The change gives councils a veto of sorts. Whether they use it to block genuinely problematic projects or to protect existing residents from density they don't want remains to be seen. Both outcomes are historically common.

Brisbane, Gold Coast, and Sunshine Coast councils now have more leverage than they did a week ago. Developer proponents will need to factor that into their site selection and community engagement. The UDIA called this a move toward 'genuine partnerships between all levels of government and industry.' That's one way to describe a process that just got slower.

The numbers we're avoiding

Queensland added roughly 51,000 people in the year to September 2025. Not all of them need new housing. Many moved into existing rentals, spare rooms, or already-owned properties. But the state's dwelling completion rate hasn't kept pace with population growth for years.

Brisbane's median house price sits around $920,000. Units average $540,000. For a young couple on combined income of $160,000 before tax, buying a house requires a deposit of $184,000 assuming a 20% deposit and no lenders mortgage insurance. Even a unit needs $108,000 saved.

These aren't theoretical concerns.
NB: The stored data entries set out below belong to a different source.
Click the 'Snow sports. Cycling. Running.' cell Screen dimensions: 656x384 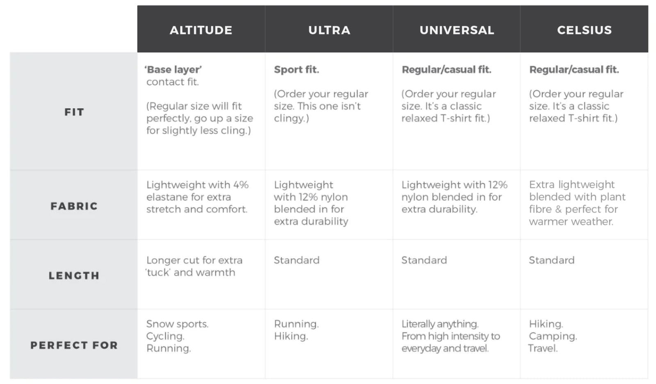(177, 336)
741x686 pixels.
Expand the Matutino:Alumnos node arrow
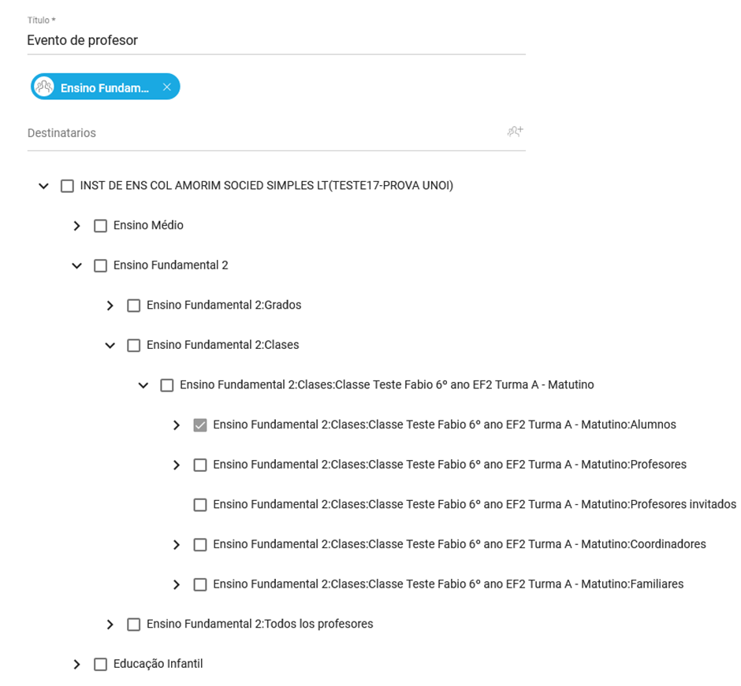(x=176, y=425)
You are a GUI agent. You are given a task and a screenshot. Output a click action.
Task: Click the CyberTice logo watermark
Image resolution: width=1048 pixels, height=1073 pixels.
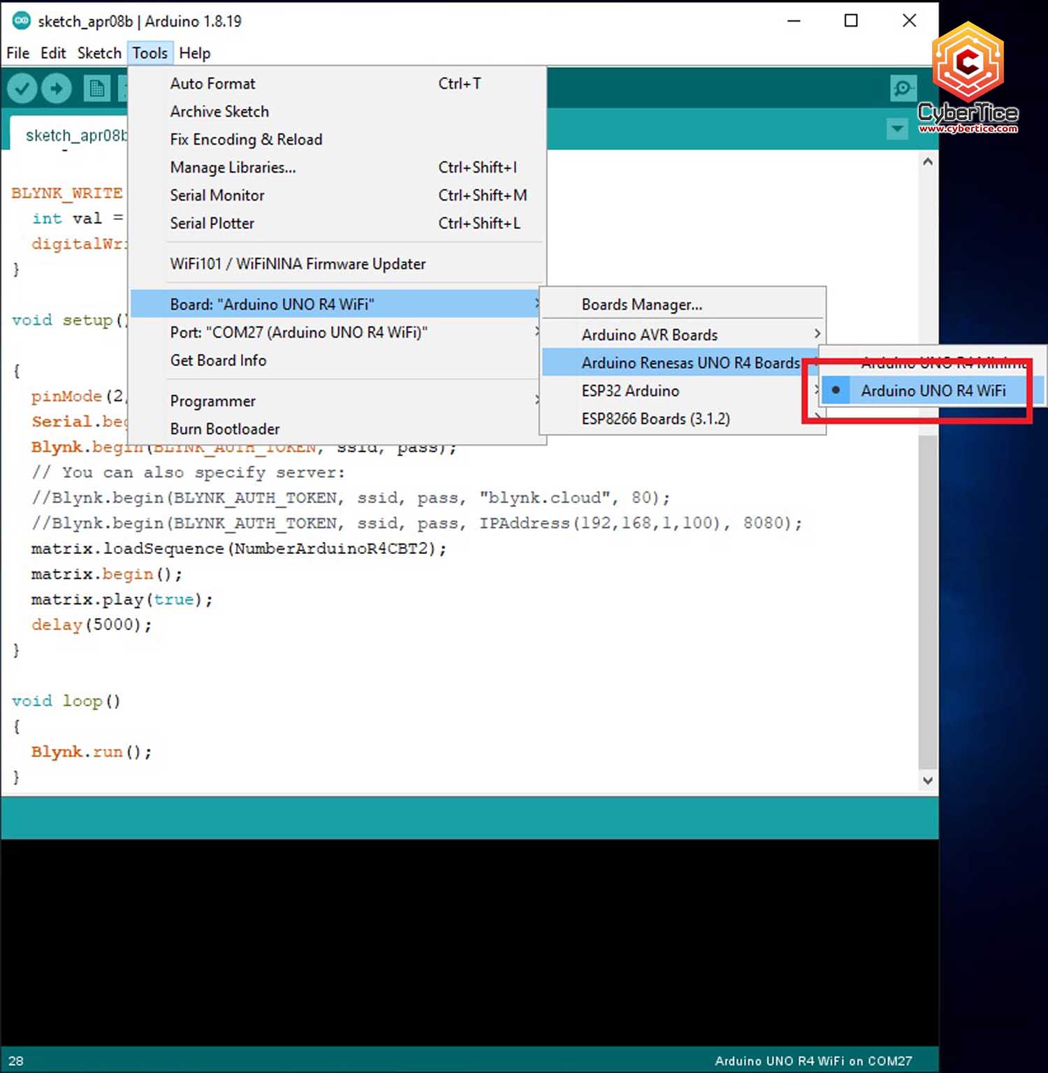(x=968, y=78)
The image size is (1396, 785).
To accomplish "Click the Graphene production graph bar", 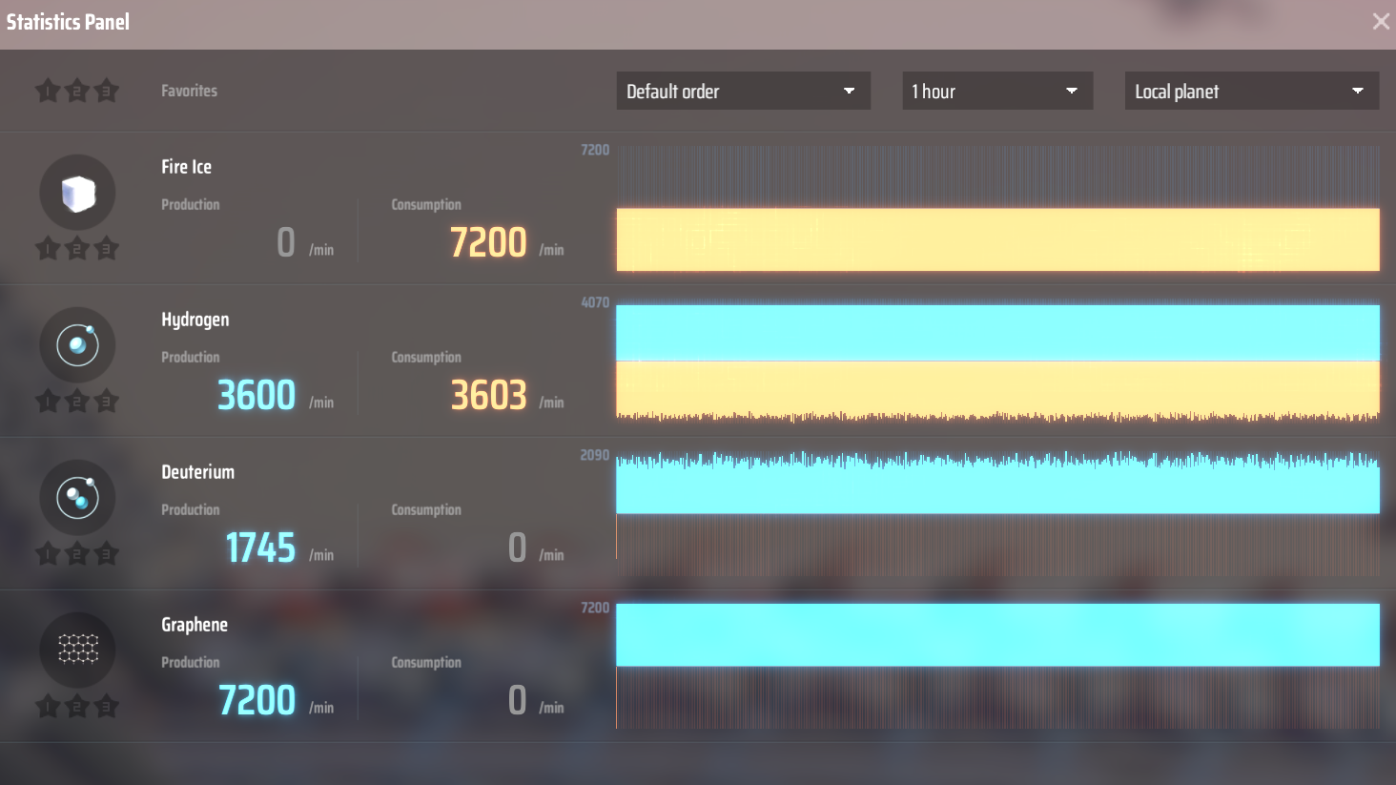I will (997, 634).
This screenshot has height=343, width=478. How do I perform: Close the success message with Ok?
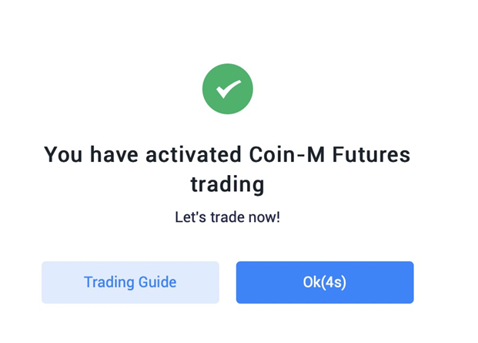325,282
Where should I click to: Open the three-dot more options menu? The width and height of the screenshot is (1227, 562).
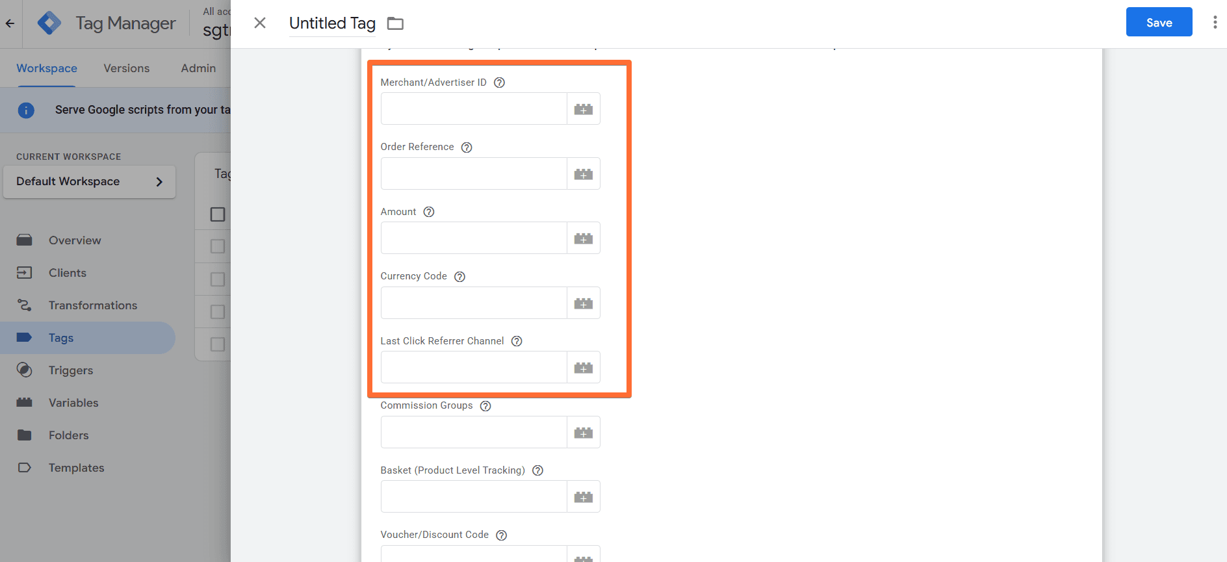(1215, 23)
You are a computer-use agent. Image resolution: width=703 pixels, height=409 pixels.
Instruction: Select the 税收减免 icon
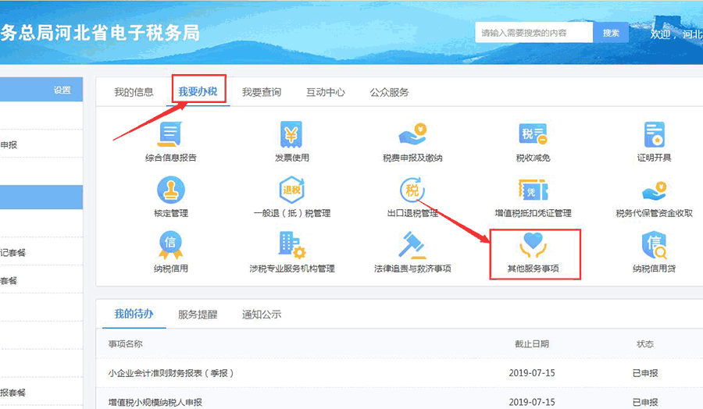pyautogui.click(x=533, y=135)

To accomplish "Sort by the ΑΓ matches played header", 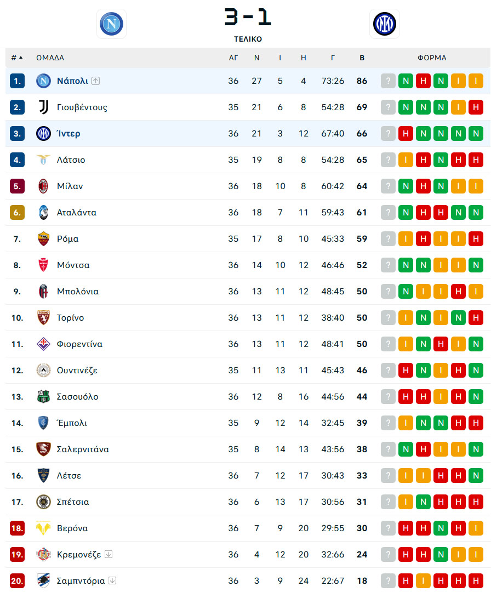I will coord(233,58).
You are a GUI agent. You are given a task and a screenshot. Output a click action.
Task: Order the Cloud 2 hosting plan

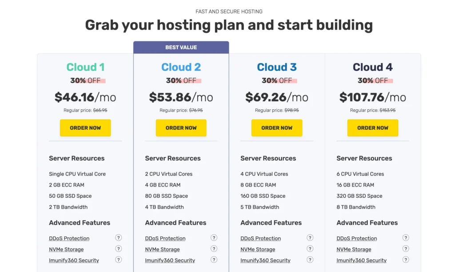181,128
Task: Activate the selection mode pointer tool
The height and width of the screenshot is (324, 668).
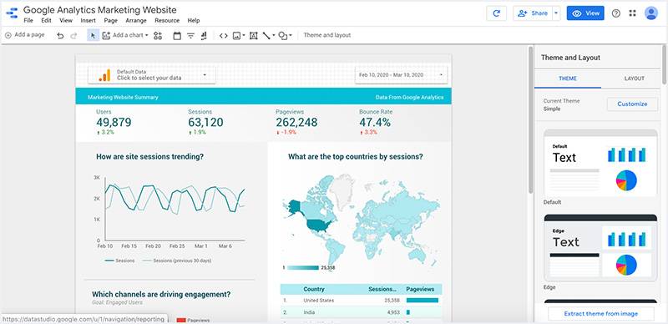Action: [94, 35]
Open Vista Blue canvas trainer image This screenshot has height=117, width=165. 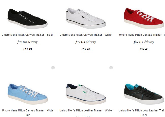(28, 94)
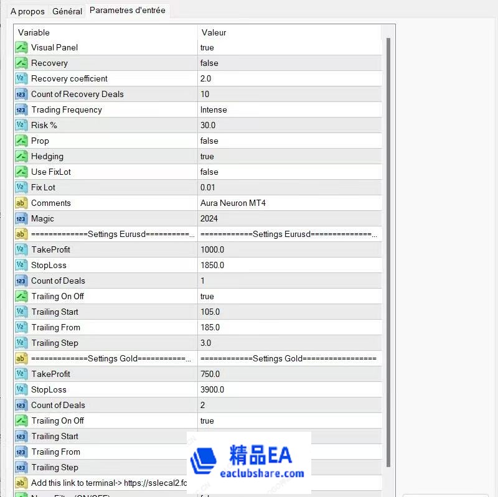
Task: Click the decimal icon next to Risk %
Action: click(x=21, y=126)
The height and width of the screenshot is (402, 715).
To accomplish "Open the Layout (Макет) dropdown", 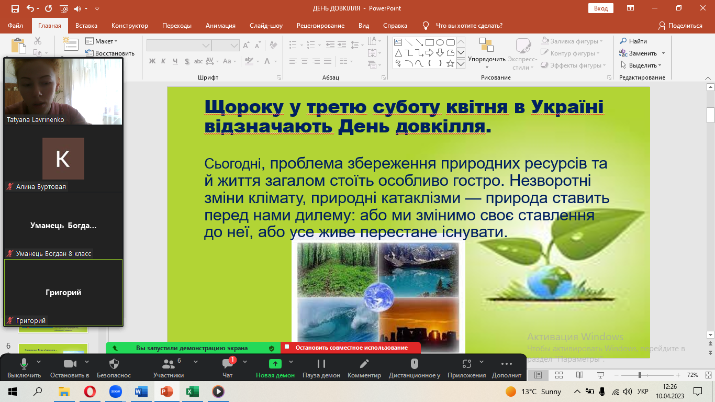I will click(106, 41).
Every week I get emails from readers who've done the sums and can't make them work. The affordable housing mandate was one policy lever that could have helped at the margins. Whether it was the right lever, or whether the compliance costs outweighed the benefits, is a legitimate debate.

The government chose not to have that debate. It chose to remove the mandate entirely and call it productivity reform.

Where this leaves buyers

If you're looking to buy in Brisbane's middle ring suburbs over the next few years, the pipeline of SFD projects approved under the old rules will still deliver some affordable units. Woolloongabba, Albion, and Newstead all have projects in various stages of completion.

New projects approved from Friday forward will have no affordable component unless the developer voluntarily includes one. Some community housing providers may still partner with developers on specific sites. But the structural requirement is gone.

For renters, the impact is indirect but real. Fewer affordable purchase options means more demand in the rental market. Vacancy rates in Greater Brisbane are already below 1%. The maths gets harder from here.

I'll keep watching how councils respond to the new approval process and whether the government introduces alternative affordability measures. The productivity commission's report suggested several options beyond mandates, including density bonuses, inclusionary zoning incentives, and government co-investment. None of those featured in Friday's announcement.

For now, the Queensland housing market will continue as it has: building homes for people who can afford them, while the people who can't afford them wait.

FREQUENTLY ASKED QUESTIONS

What is the State Facilitated Development scheme in Queensland?
The SFD scheme allows the Queensland government to approve large housing developments faster by bypassing some council planning processes. Labor introduced it in 2024 to address housing supply shortages.
What was the 15% affordable housing mandate?
Under the original SFD rules, developers were required to set aside 15% of new dwellings as affordable housing, sold or rented at below-market rates to eligible buyers and tenants.
Why did Queensland remove the affordable housing mandate?
The LNP government says it is implementing Queensland Productivity Commission recommendations about streamlining processes. Critics argue this prioritises developer interests over housing affordability.
How will the changes affect Brisbane property prices?
Removing the mandate doesn't directly affect existing property prices. It does reduce future supply of affordable housing options, which may increase competition in the rental market and among first-home buyers.
Do councils now have veto power over SFD projects?
The new rules require council support before SFD approval, giving local governments more influence than under the original scheme. Whether this constitutes a formal veto depends on how the state government interprets council objections.